(Instructions for the task):
For the records below, give the number of lines where the string "link" occurs. Include nothing else.

(Given entries):

Content starts

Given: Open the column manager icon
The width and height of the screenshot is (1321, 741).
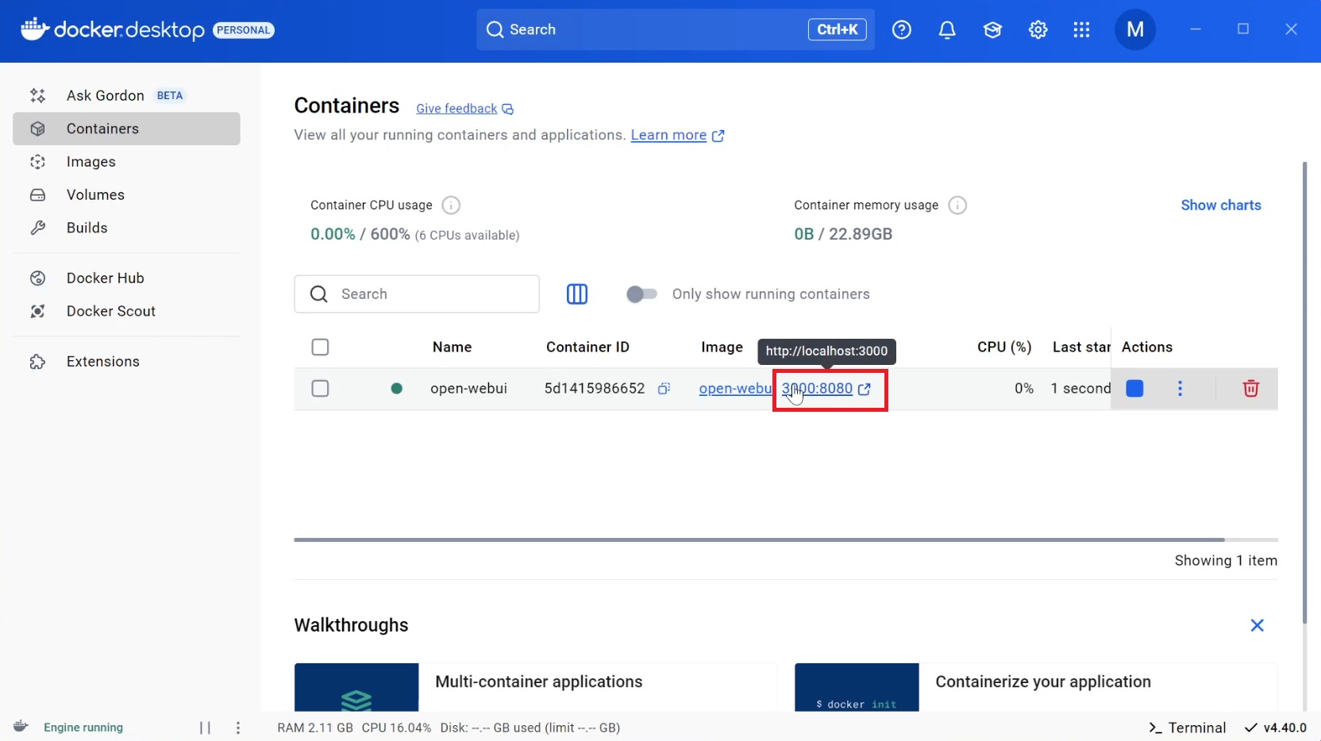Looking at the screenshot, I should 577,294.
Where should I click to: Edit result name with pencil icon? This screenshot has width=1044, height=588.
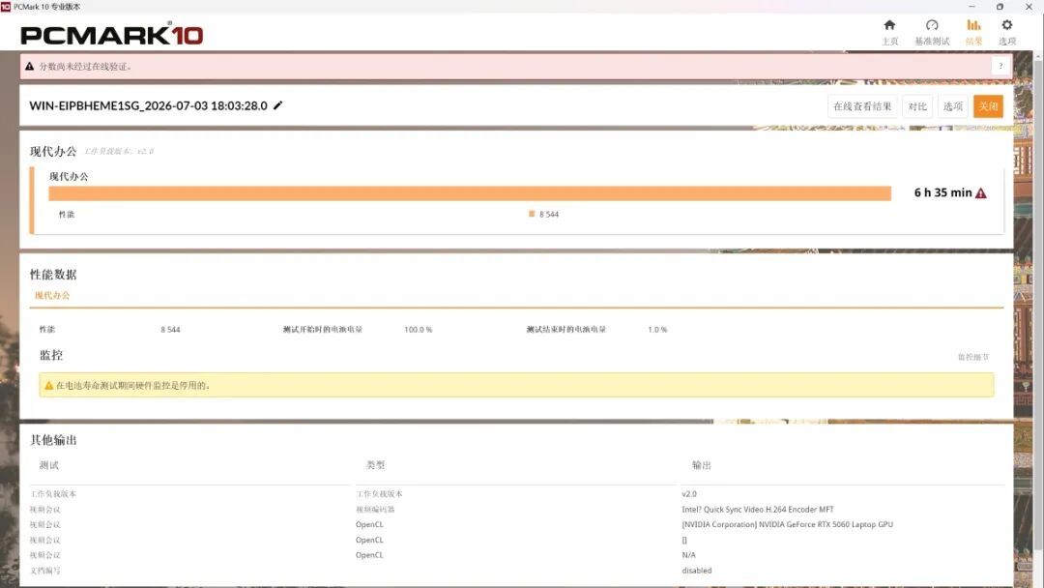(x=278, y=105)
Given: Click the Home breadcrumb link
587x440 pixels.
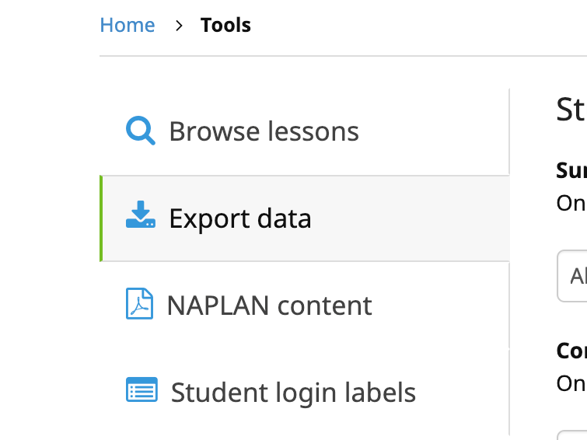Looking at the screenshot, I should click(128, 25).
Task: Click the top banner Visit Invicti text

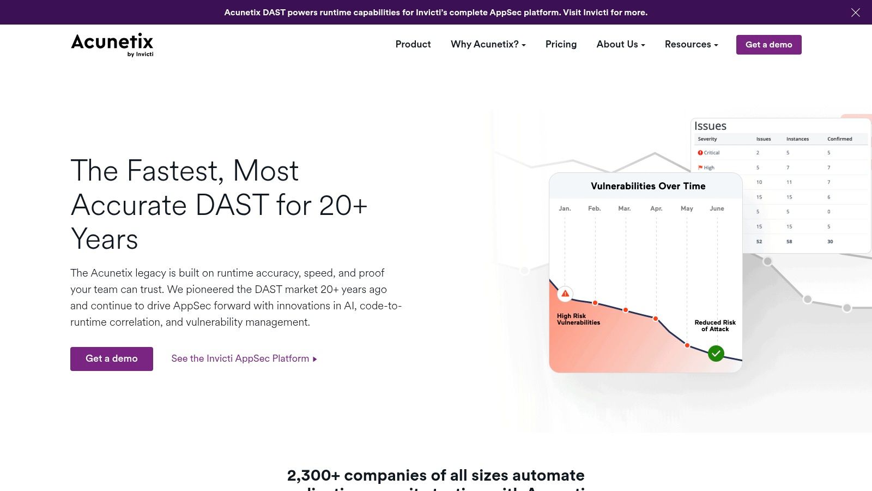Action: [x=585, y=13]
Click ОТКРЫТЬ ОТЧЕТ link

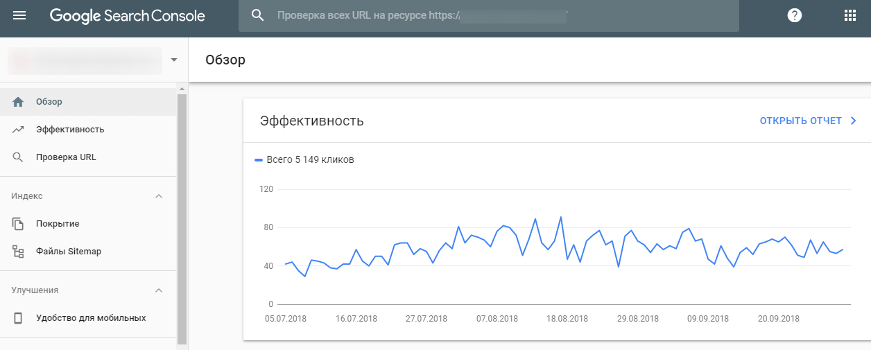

Content ends
Content starts

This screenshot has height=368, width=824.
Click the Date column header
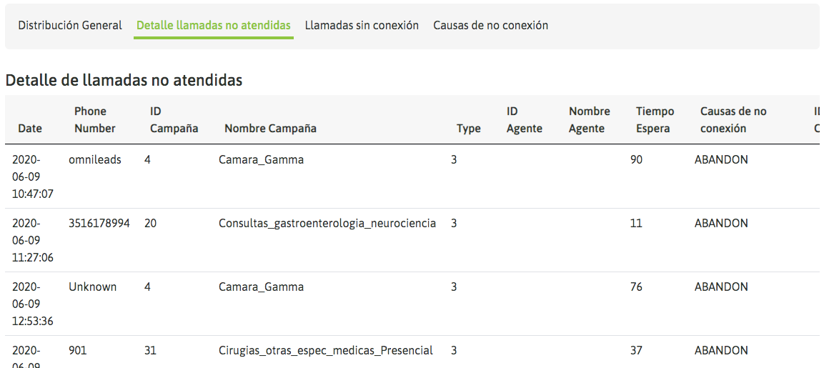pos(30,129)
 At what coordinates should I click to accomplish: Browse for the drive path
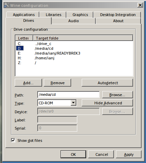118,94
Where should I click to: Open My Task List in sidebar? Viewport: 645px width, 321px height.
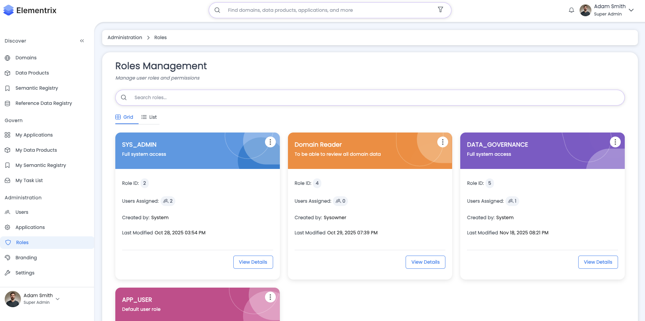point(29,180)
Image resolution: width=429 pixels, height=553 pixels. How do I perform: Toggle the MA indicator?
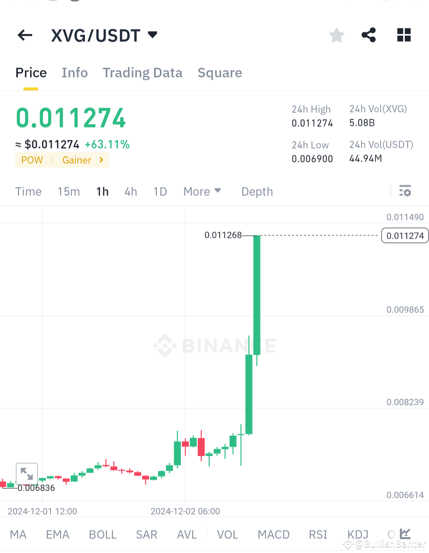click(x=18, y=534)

Content ends

(Your response):
2